### [Document excerpt]
********************

3.1 Context = Data Cell = Numerical Value¶
When you build a context, e.g. cdf.product.Apple.sales
, it always refers to a
single data cell in
the multi-dimensional data space. Each cell represents a single numerical value,
which is the aggregation
of all records in the DataFrame that match the conditions defined by the context. The default
and most
used aggregation function is sum
, therefore it can be omitted and the following 3
statements are identical:
a = cdf.product.Apple.sales
b = cdf.product.Apple.sales.sum
c = cdf.product.Apple.sales.sum()
assert(a == b == c)
3.2 Aggregation Function Calls¶
Please note that the ()
operator in the sample above is optional to return a value
from the context.
This due to fact that all aggregation functions are context objects by themselves. Using ()
to call the
method will terminate the context chain and return simple a numerical value, whereas omitting
the ()
method
call will return a context object that can be further chained or used in other contexts.
a = cdf.product.Apple.sales.sum # returns a context object that can be further chained
# and behaves as a numerical value (float or int) at the same time
b = cdf.product.Apple.sales.sum() # returns just a numerical value (float or int)
c = a.Online # Will return the sales of Apple for the Online channel.
d = b.Online # Will RAISE AN ERROR, as `b` is of type int or float.
3.3 Context Objects Behave Like Numerical Values¶
All context objects behave like numerical values, so you can use them in any numerical operation, some examples:
a = cdf.product.Apple.sales
b = cdf.product.Pear.sales
avg_sales = (a + b) / cdf.product.Apple.Pear.count # note: count returns the number of records
assert(avg_sales == cdf.product.Apple.Pear.sales.mean)
Please note that aggregation functions like sum
, max
, min
return the same data type as from the
underlying DataFrame. Whereas mean
, median
, std
, var
return a float and count
, nunique
etc.
return an integer.
3.4 CubedPandas Data Types are Python Data Types¶
Other than Pandas, CubedPandas will always convert all data Pandas and Numpy specific datatypes
to the respective Python datatypes. This means, that all data types are either int
,
float
, str
, bool
,
datetime
, date
or time
. This makes it easier to work with
the data in CubedPandas, as you don't
need to worry about the specific Pandas or Numpy data types.
3.5 Context Objects Are Lazy¶
CubedPandas evaluates the actual value of a context object only when it is needed. This means
that
when you can build a multipart context object like
cdf.product.Apple.channel.Online.sales
then only
the filtering for each individual context object in the chain is evaluated. In addition, the
filtering
is subsequently applied to the DataFrame, so the first context object in the chain needs to
filter all
records of the DataFrame. The subsequent context objects in the chain then only need to filter
the records
that are already filtered by the previous context objects.

********************

### [What to work on]
Continue the CubedPandas documentation excerpt from its final sentence. The entries that follow come from a different source than the CubedPandas documentation excerpt.

********************

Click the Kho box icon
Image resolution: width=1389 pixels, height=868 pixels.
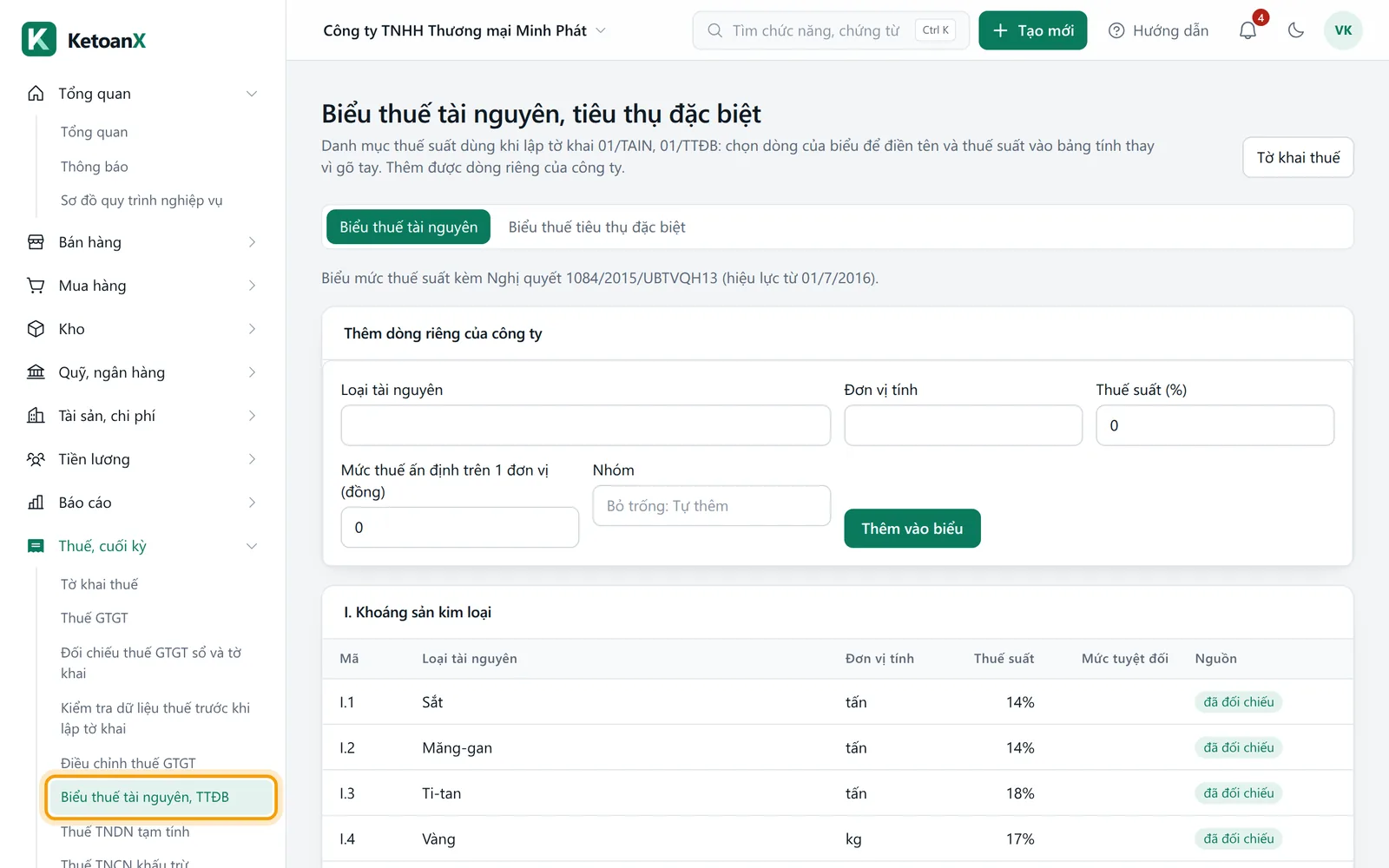point(36,329)
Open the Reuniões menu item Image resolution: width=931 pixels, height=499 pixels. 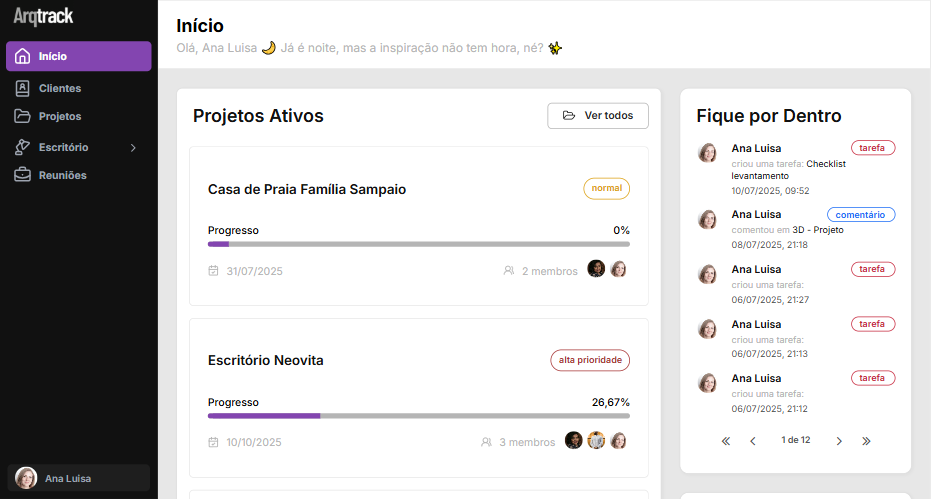pos(62,175)
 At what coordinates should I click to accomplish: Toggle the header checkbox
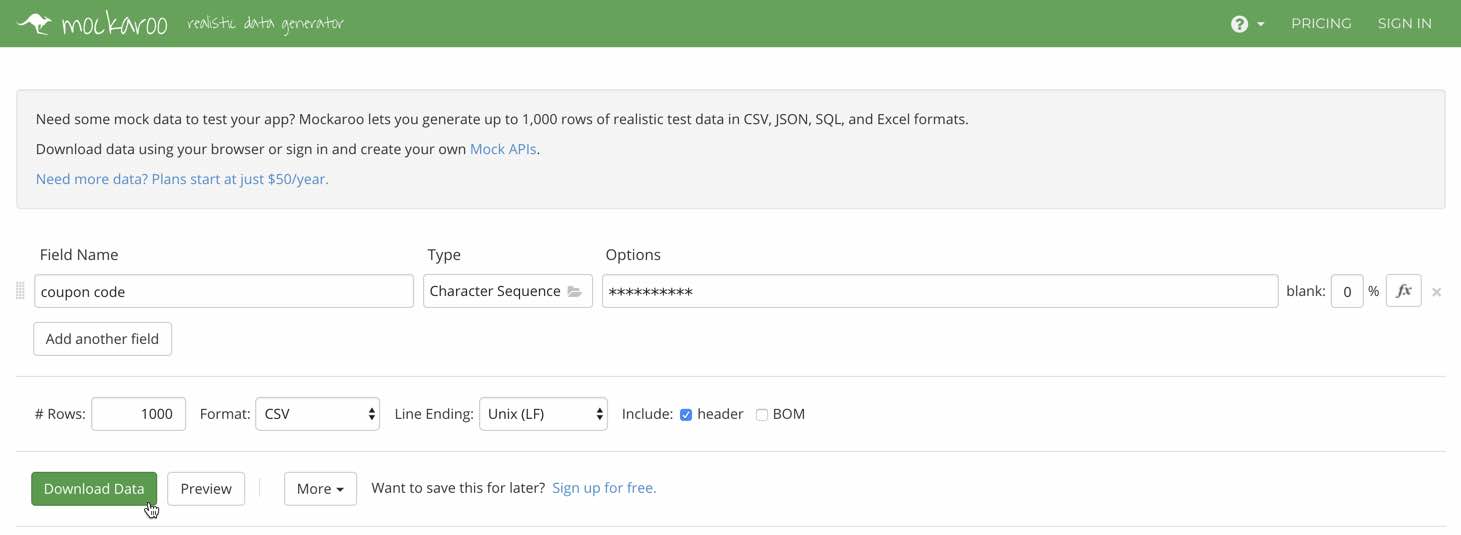(686, 414)
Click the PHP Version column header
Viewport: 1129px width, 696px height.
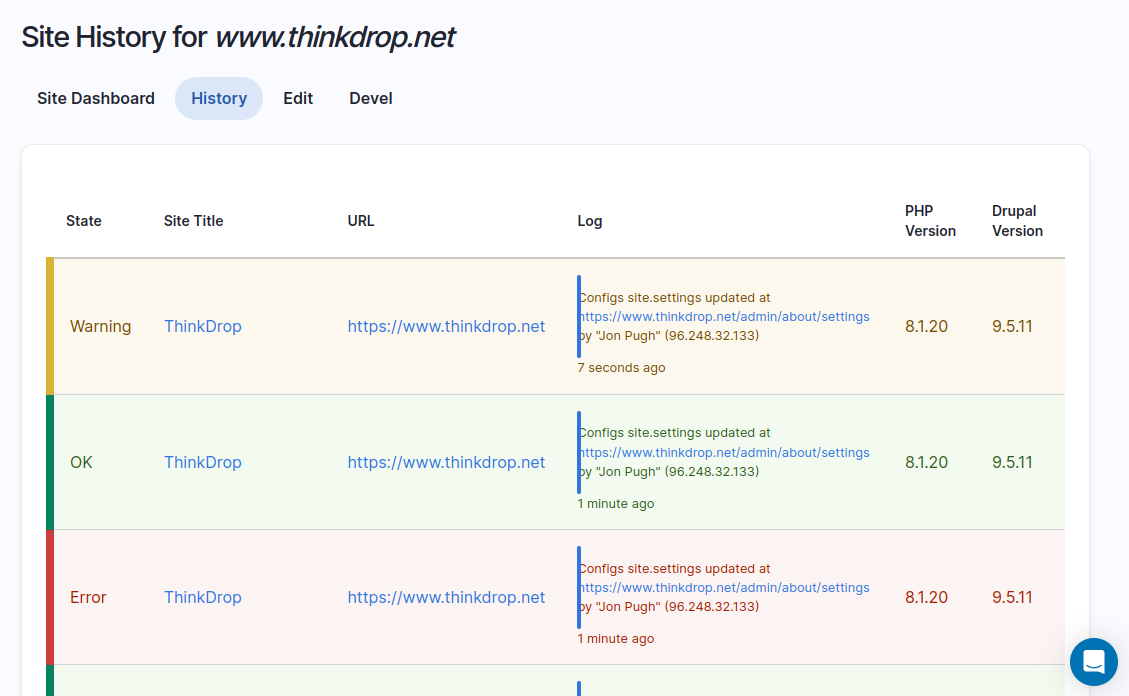coord(930,220)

********************

### [Response to the exercise]
Tip
If you filter on the most selective dimension first, you might be able to speed up the filtering process quite a bit.
Evaluation of the actual value of a context object is only done when the context object is used in a numerical operation or when used otherwise as a numerical value, e.g. for printing or showing the value while debugging.
3.6 Context Reuse Can Speed Up Your Code¶
If you need to access data from a certain area of the cube multiple times, it is recommended to store the context object in a variable. This will prevent the re-evaluation of the context object and speed up your code. The following code fragment shows how to iterate over all products that Peter bought Online.
online_sales_with_peter = cdf.channel.Online.customer.Peter.sales
for member in online_sales_with_peter.product.members:
print(f"Sales of {member} with Peter: {online_sales_with_peter[member]}")
3.7 Key Error Handling¶
By default, CubedPandas will raise a KeyError
if a measure, dimension or member name
can not be found in the
DataFrame. This is to help to detect typos and errors easily.
If you want to suppress ALL key errors, you can set the ignore_key_errors
attribute
to True
either when you
create a Cube
object, e.g. cdf = cubed(df, ignore_key_errors=True)
, or
through the cube.settings
object.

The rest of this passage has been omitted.